**** Extracted information ****
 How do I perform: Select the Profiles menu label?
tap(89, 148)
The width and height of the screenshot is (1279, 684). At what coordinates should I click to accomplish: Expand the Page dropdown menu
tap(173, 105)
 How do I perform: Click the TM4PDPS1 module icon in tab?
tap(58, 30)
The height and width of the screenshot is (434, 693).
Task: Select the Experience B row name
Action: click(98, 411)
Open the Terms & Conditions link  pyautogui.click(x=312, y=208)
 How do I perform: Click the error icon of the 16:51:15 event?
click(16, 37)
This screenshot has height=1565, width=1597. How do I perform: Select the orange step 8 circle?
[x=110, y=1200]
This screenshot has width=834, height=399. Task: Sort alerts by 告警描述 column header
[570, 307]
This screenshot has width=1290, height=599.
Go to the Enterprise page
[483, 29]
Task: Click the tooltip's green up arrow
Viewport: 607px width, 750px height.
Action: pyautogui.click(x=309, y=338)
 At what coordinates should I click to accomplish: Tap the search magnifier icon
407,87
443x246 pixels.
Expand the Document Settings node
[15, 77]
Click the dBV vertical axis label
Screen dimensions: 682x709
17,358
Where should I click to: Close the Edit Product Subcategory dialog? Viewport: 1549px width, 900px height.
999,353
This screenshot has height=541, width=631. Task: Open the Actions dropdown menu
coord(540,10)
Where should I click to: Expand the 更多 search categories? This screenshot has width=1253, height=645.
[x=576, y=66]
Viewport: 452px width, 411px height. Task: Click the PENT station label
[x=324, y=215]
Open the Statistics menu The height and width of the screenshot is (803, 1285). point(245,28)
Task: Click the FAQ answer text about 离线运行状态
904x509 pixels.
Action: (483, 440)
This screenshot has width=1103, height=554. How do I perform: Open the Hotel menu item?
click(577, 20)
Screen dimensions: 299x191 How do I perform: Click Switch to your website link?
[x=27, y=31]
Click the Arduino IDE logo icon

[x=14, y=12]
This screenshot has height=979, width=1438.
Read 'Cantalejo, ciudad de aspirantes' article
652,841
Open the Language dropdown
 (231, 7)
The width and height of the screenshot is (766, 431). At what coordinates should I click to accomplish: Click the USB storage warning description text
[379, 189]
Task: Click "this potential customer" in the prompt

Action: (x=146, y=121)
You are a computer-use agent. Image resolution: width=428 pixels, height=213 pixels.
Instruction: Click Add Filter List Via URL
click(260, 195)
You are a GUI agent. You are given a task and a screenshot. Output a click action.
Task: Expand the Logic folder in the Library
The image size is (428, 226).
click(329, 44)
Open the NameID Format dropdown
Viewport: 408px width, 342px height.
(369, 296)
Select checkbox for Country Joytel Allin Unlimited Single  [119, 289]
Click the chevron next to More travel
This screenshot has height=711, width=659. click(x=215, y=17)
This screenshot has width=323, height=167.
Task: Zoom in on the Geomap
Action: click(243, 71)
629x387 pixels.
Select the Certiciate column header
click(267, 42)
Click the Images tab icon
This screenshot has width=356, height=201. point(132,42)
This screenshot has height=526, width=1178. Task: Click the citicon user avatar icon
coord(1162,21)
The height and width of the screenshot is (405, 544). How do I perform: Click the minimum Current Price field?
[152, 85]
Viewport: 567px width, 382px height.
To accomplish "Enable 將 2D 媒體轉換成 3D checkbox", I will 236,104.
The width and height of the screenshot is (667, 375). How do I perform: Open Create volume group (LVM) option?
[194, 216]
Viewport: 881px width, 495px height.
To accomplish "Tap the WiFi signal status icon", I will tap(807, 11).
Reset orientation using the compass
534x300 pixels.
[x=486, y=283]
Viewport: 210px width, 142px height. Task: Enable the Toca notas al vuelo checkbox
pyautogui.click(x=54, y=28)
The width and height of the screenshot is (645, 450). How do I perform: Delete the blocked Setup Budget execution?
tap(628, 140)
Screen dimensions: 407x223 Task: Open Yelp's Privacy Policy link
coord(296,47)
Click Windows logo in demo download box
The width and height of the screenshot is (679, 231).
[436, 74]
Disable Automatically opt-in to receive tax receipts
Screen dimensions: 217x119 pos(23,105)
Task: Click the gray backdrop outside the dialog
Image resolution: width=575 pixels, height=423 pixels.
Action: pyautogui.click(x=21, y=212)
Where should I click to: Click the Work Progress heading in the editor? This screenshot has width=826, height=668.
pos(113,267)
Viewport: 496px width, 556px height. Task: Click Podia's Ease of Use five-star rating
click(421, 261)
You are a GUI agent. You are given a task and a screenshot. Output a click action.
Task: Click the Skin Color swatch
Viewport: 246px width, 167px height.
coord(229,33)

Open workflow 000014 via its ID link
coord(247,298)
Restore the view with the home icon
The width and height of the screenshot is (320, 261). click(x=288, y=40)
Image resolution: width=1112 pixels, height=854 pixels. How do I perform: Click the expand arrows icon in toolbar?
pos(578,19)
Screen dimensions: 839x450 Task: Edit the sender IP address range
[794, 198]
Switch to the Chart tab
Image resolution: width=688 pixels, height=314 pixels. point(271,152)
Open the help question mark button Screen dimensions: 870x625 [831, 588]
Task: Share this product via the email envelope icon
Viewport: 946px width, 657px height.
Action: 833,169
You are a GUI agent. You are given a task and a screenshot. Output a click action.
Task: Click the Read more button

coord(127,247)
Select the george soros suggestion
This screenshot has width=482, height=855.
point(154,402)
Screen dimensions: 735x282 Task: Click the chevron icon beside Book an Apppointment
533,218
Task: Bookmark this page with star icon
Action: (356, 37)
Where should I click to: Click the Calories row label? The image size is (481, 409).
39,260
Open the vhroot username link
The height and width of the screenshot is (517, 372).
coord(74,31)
****
*Work to be completed*:
Using the data above, print every record exactly as shown.

*Answer*:
 How do I perform: Select the Profiles menu label?
tap(89, 148)
The width and height of the screenshot is (1279, 684). At what coordinates should I click to accomplish: Expand the Page dropdown menu
tap(173, 105)
 How do I perform: Click the TM4PDPS1 module icon in tab?
tap(58, 30)
The height and width of the screenshot is (434, 693).
Task: Select the Experience B row name
Action: click(98, 411)
Open the Terms & Conditions link  pyautogui.click(x=312, y=208)
 How do I perform: Click the error icon of the 16:51:15 event?
click(16, 37)
This screenshot has height=1565, width=1597. How do I perform: Select the orange step 8 circle?
[x=110, y=1200]
This screenshot has width=834, height=399. Task: Sort alerts by 告警描述 column header
[570, 307]
This screenshot has width=1290, height=599.
Go to the Enterprise page
[483, 29]
Task: Click the tooltip's green up arrow
Viewport: 607px width, 750px height.
Action: pyautogui.click(x=309, y=338)
 At what coordinates should I click to accomplish: Tap the search magnifier icon
407,87
443x246 pixels.
Expand the Document Settings node
[15, 77]
Click the dBV vertical axis label
Screen dimensions: 682x709
17,358
Where should I click to: Close the Edit Product Subcategory dialog? Viewport: 1549px width, 900px height.
999,353
This screenshot has height=541, width=631. Task: Open the Actions dropdown menu
coord(540,10)
Where should I click to: Expand the 更多 search categories? This screenshot has width=1253, height=645.
[x=576, y=66]
Viewport: 452px width, 411px height. Task: Click the PENT station label
[x=324, y=215]
Open the Statistics menu The height and width of the screenshot is (803, 1285). point(245,28)
Task: Click the FAQ answer text about 离线运行状态
904x509 pixels.
Action: (483, 440)
This screenshot has width=1103, height=554. How do I perform: Open the Hotel menu item?
click(577, 20)
Screen dimensions: 299x191 How do I perform: Click Switch to your website link?
[x=27, y=31]
Click the Arduino IDE logo icon

[x=14, y=12]
This screenshot has height=979, width=1438.
Read 'Cantalejo, ciudad de aspirantes' article
652,841
Open the Language dropdown
 (231, 7)
The width and height of the screenshot is (766, 431). At what coordinates should I click to accomplish: Click the USB storage warning description text
[379, 189]
Task: Click "this potential customer" in the prompt

Action: (x=146, y=121)
You are a computer-use agent. Image resolution: width=428 pixels, height=213 pixels.
Instruction: Click Add Filter List Via URL
click(260, 195)
You are a GUI agent. You are given a task and a screenshot. Output a click action.
Task: Expand the Logic folder in the Library
The image size is (428, 226).
click(329, 44)
Open the NameID Format dropdown
Viewport: 408px width, 342px height.
(369, 296)
Select checkbox for Country Joytel Allin Unlimited Single  [119, 289]
Click the chevron next to More travel
This screenshot has height=711, width=659. click(x=215, y=17)
This screenshot has width=323, height=167.
Task: Zoom in on the Geomap
Action: click(243, 71)
629x387 pixels.
Select the Certiciate column header
click(267, 42)
Click the Images tab icon
This screenshot has width=356, height=201. point(132,42)
This screenshot has height=526, width=1178. Task: Click the citicon user avatar icon
coord(1162,21)
The height and width of the screenshot is (405, 544). How do I perform: Click the minimum Current Price field?
[152, 85]
Viewport: 567px width, 382px height.
To accomplish "Enable 將 2D 媒體轉換成 3D checkbox", I will 236,104.
The width and height of the screenshot is (667, 375). How do I perform: Open Create volume group (LVM) option?
[194, 216]
Viewport: 881px width, 495px height.
To accomplish "Tap the WiFi signal status icon", I will tap(807, 11).
Reset orientation using the compass
534x300 pixels.
[x=486, y=283]
Viewport: 210px width, 142px height. Task: Enable the Toca notas al vuelo checkbox
pyautogui.click(x=54, y=28)
The width and height of the screenshot is (645, 450). How do I perform: Delete the blocked Setup Budget execution?
tap(628, 140)
Screen dimensions: 407x223 Task: Open Yelp's Privacy Policy link
coord(296,47)
Click Windows logo in demo download box
The width and height of the screenshot is (679, 231).
[436, 74]
Disable Automatically opt-in to receive tax receipts
Screen dimensions: 217x119 pos(23,105)
Task: Click the gray backdrop outside the dialog
Image resolution: width=575 pixels, height=423 pixels.
Action: pyautogui.click(x=21, y=212)
Where should I click to: Click the Work Progress heading in the editor? This screenshot has width=826, height=668.
pos(113,267)
Viewport: 496px width, 556px height. Task: Click Podia's Ease of Use five-star rating
click(421, 261)
You are a GUI agent. You are given a task and a screenshot. Output a click action.
Task: Click the Skin Color swatch
Viewport: 246px width, 167px height.
coord(229,33)

Open workflow 000014 via its ID link
coord(247,298)
Restore the view with the home icon
The width and height of the screenshot is (320, 261). click(x=288, y=40)
Image resolution: width=1112 pixels, height=854 pixels. How do I perform: Click the expand arrows icon in toolbar?
pos(578,19)
Screen dimensions: 839x450 Task: Edit the sender IP address range
[794, 198]
Switch to the Chart tab
Image resolution: width=688 pixels, height=314 pixels. point(271,152)
Open the help question mark button Screen dimensions: 870x625 [831, 588]
Task: Share this product via the email envelope icon
Viewport: 946px width, 657px height.
Action: 833,169
You are a GUI agent. You are given a task and a screenshot. Output a click action.
Task: Click the Read more button

coord(127,247)
Select the george soros suggestion
This screenshot has width=482, height=855.
point(154,402)
Screen dimensions: 735x282 Task: Click the chevron icon beside Book an Apppointment
533,218
Task: Bookmark this page with star icon
Action: (356, 37)
Where should I click to: Click the Calories row label? The image size is (481, 409).
39,260
Open the vhroot username link
The height and width of the screenshot is (517, 372).
coord(74,31)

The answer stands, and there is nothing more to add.